The classification includes:
Pixel
value Class
2
Developed, High
Intensity (80-100% impervious)
3 Developed, Medium
Intensity (50-79% impervious)
4 Developed, Low
Intensity (21-49% impervious)
5 Developed, Open Space
(developed areas, but 0-20% impervious - city parks, golf courses,
baseball fields, etc.)
6 Cultivated Crop
(production of annual crops such as corn, potatoes, strawberries, and
tilled barren fields)
7 Pasture/Hay (grasses
are major vegetation, managed for harvesting as hay or grazing)
8 Grassland/Herbaceous
(unmanaged grasslands - rare in Maine)
9 Deciduous Forest
(> 20% tree canopy cover, > 75% of trees are deciduous)

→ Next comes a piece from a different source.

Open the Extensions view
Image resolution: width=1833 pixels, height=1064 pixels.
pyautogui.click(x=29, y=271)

10 Evergreen Forest (> 20% tree
canopy cover, > 75% of trees are evergreen)
11 Mixed Forest (> 20%
tree canopy cover, 25-75% are deciduous)
12 Scrub/Shrub (woody
vegetation < 5m tall is > 20% of cover - typically regenerating
fields, cuts, or rights-of-way)
13 Palustrine Forested Wetland
(freshwater
wetland with majority tree canopy cover)
14 Palustrine Scrub-shrub Wetland
(freshwater wetland with majority scrub-shrub cover)
15 Palustrine Emergent Wetland
(freshwater wetland with majority herbaceous cover)

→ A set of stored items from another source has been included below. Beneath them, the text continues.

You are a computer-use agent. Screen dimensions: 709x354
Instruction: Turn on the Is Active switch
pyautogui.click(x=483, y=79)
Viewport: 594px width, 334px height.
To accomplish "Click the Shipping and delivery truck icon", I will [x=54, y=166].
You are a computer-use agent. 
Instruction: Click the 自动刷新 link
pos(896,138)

17 Estuarine Scrub-shrub Wetland
(estuarine wetland - salinity > 0.5% - with majority scrub-shrub
cover)
18 Estuarine Emergent Wetland (estuarine
wetland - salinity > 0.5% - with majority herbaceous cover)
19 Unconsolidated Shore (rocky shore,
mudflats, sand beach, exposed lake shoreline)
20
Bare Ground (open quarries and
pits, granite outcrops and peaks)
21 Open Water (water bodies
typically > 30m wide)
22 Palustrine Aquatic Bed (freshwater
algal mats, floating mats)
23 Estuarine Aquatic Bed (estuarine -
salinity > 0.5% mats - seaweed, kelp, eelgrass beds)

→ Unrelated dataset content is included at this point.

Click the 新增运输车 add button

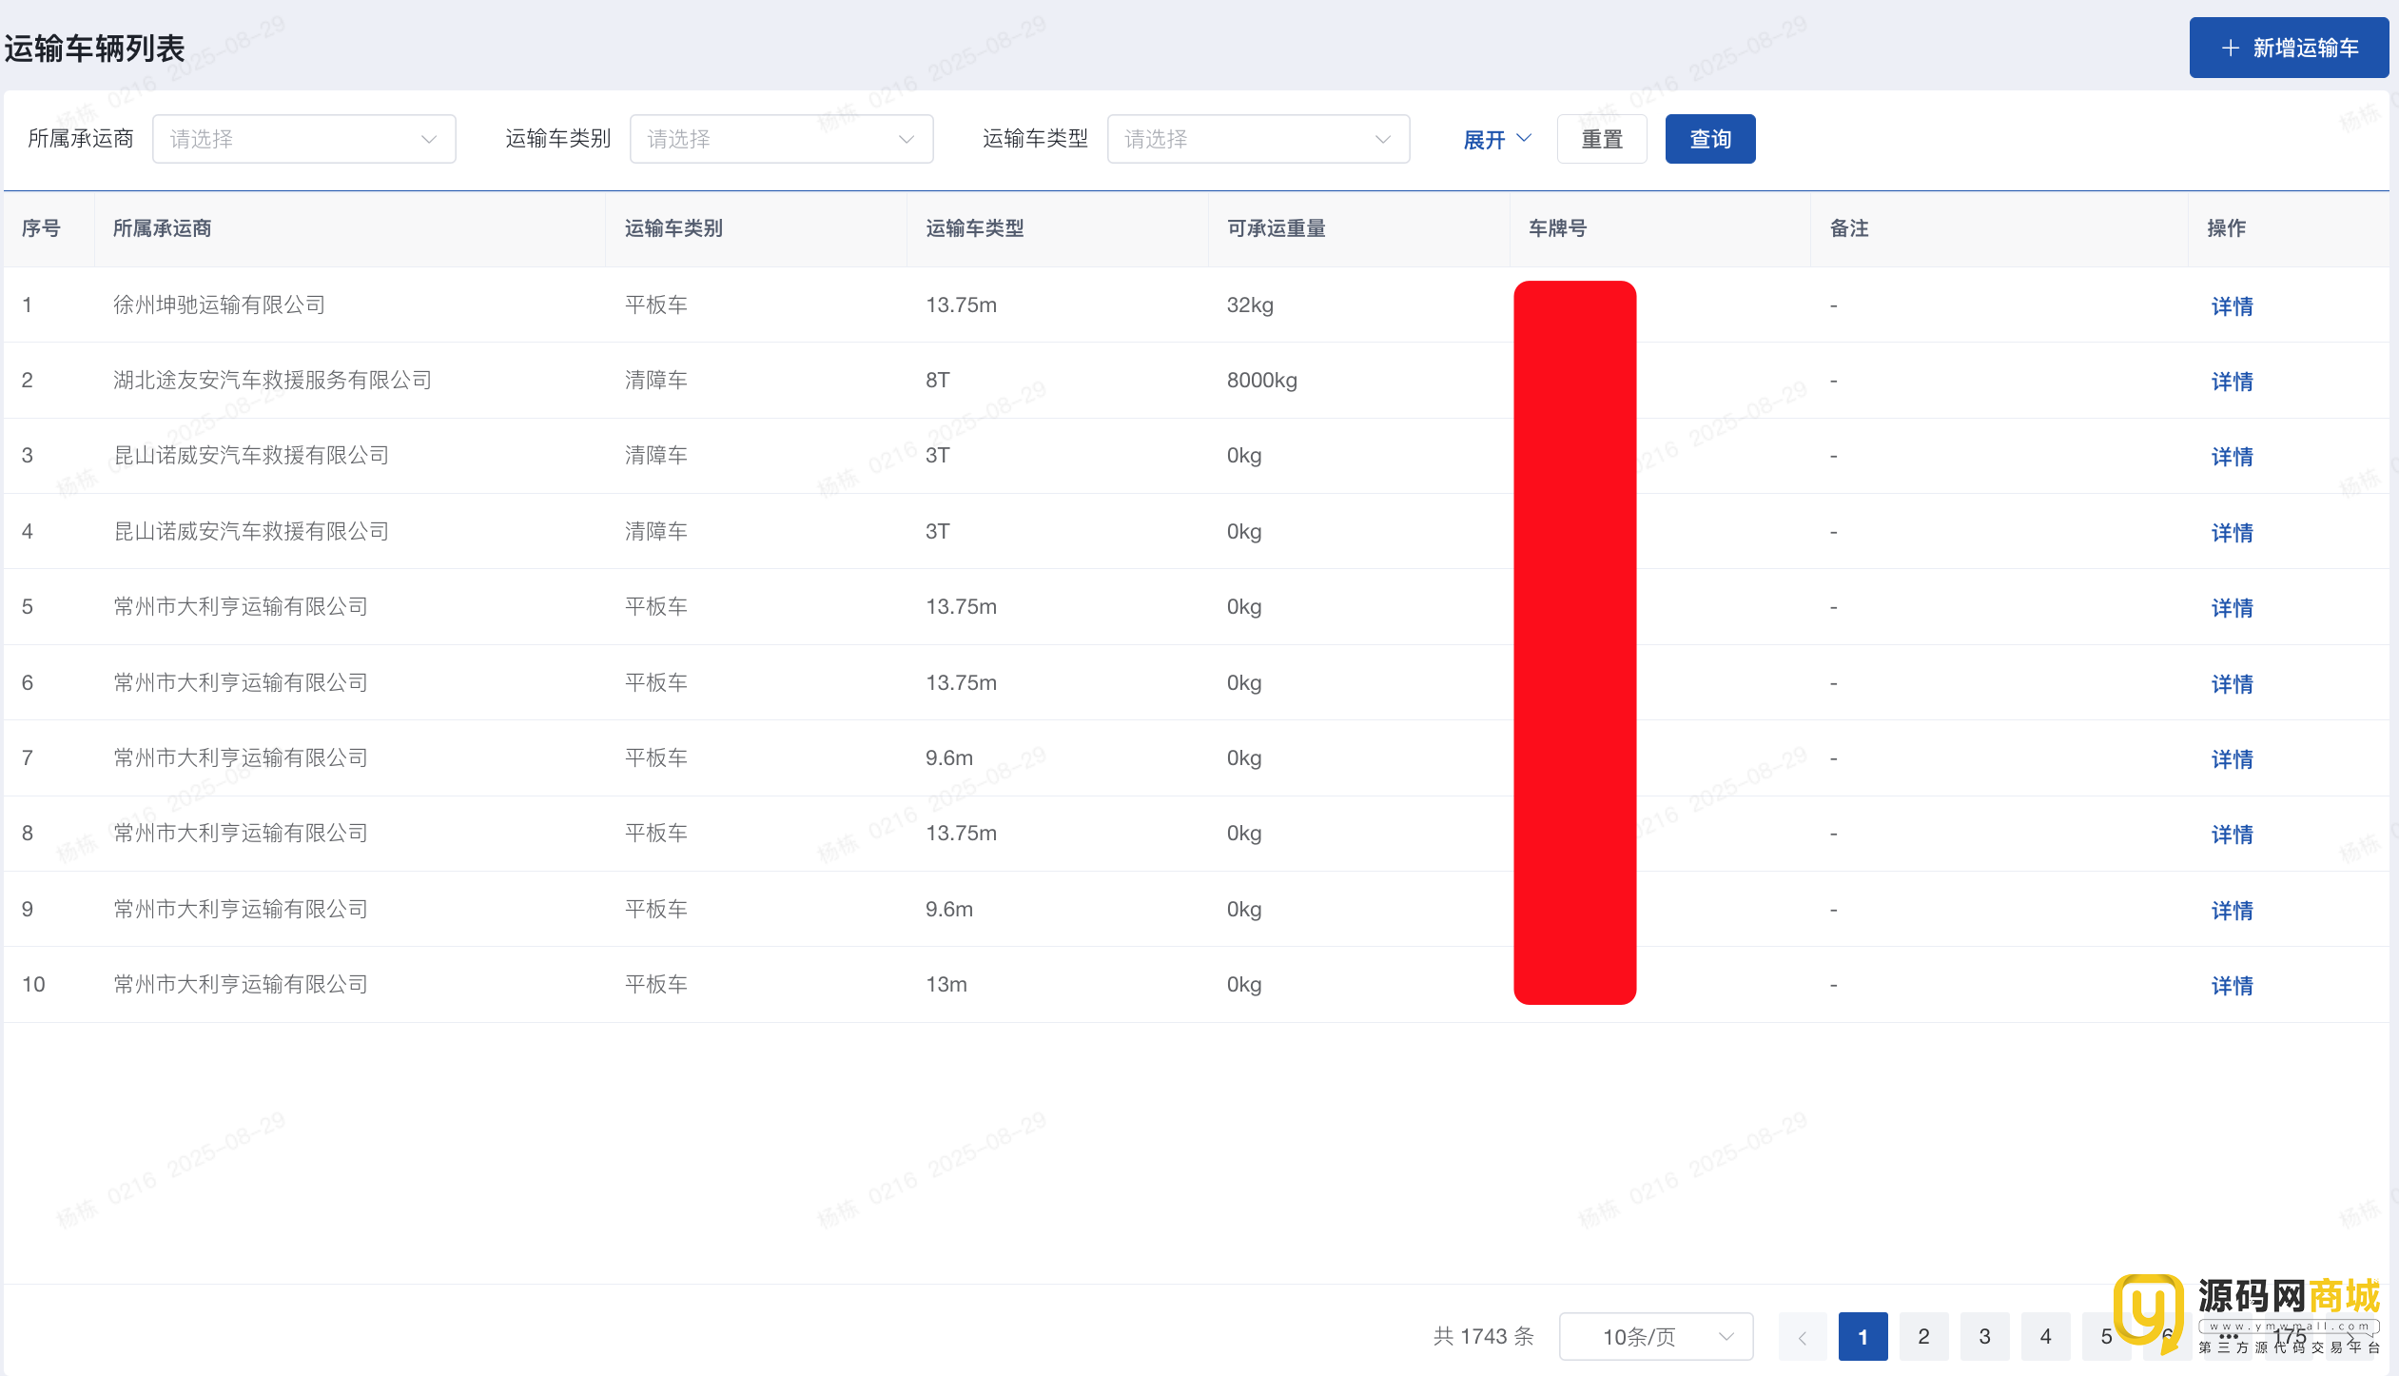click(2288, 48)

NLCD 2001 landcover for 1995
Using the same exact methodology, but based on circa-1995 imagery, a
second landcover map is produced for the purposes of change
detection. It has the same properties as the 2001 landcover
data. For details, see the the metadata.

Samples of 1995 (left) and 2001
(right) NLCD 2001 landcover data. Black arrows indicate areas
where shrublands have regrown to mixed or deciduous forest in that time
period. The location is in Kenduskeag and Glenburn in the
Kenduskeag Stream watershed.
NLCD 2001 change 1995-2001
This layer depicts landcover changes that occured between the 1995 and
2001 datasets. There are 147 classes in this
layer based on the number of change combinations occurring in zone
66. For details, see the metadata. Note to users: those of you with DVD
data will see additional classes which are unchanged (i.e. evergreen
forest to evergreen forest). These have been removed in the data
available for DEP, state users, and anybody downloading the data from
MEGIS, since they actually indicate no change. DVD data pixel
values for this layer correspond to the NLCD_VALUE field in the classes
list linked above.

The same area showin in the
change data. Light blue indicates a change from scrub-shrub to
mixed forest, magenta is scrub-shrub to deciduous forest.
NLCD 2001 imperviousness
This layer depicts the % imperviousness in each 30m pixels based on the
2001 LandSat data. This layer also has greater thematic accuracy
than its MELCD 2004 counterpart (which has just a simple yes/no
classification), but much lower spatial resolution (30m vs. 5m in MELCD
2004). Accuracy is estimated at 88%. For details, see the metadata.
This layer was used to derive the developed classes in the NLCD 2001
landcover layers.
NLCD 2001 canopy closure
Another layer used to derive the NLCD 2001 landcover data is this one
which depicts % canopy closure of trees in each 30m pixel.
Accuracy is estimated at 93% based on cross-validation. For
details, see the metadata.

(LEFT) NLCD
2001 imperviousness data
in Bangor, darker pixels are more impervious, with black = 100% and
white = 0%. This is in Bangor where Kenduskeag stream enters the
Penobscot River. (RIGHT) NLCD 2001 canopy data in the same
Kenduskeag/Glenburn location as above. Darker green means more
canopy with darkest green = 100% and white = 0%.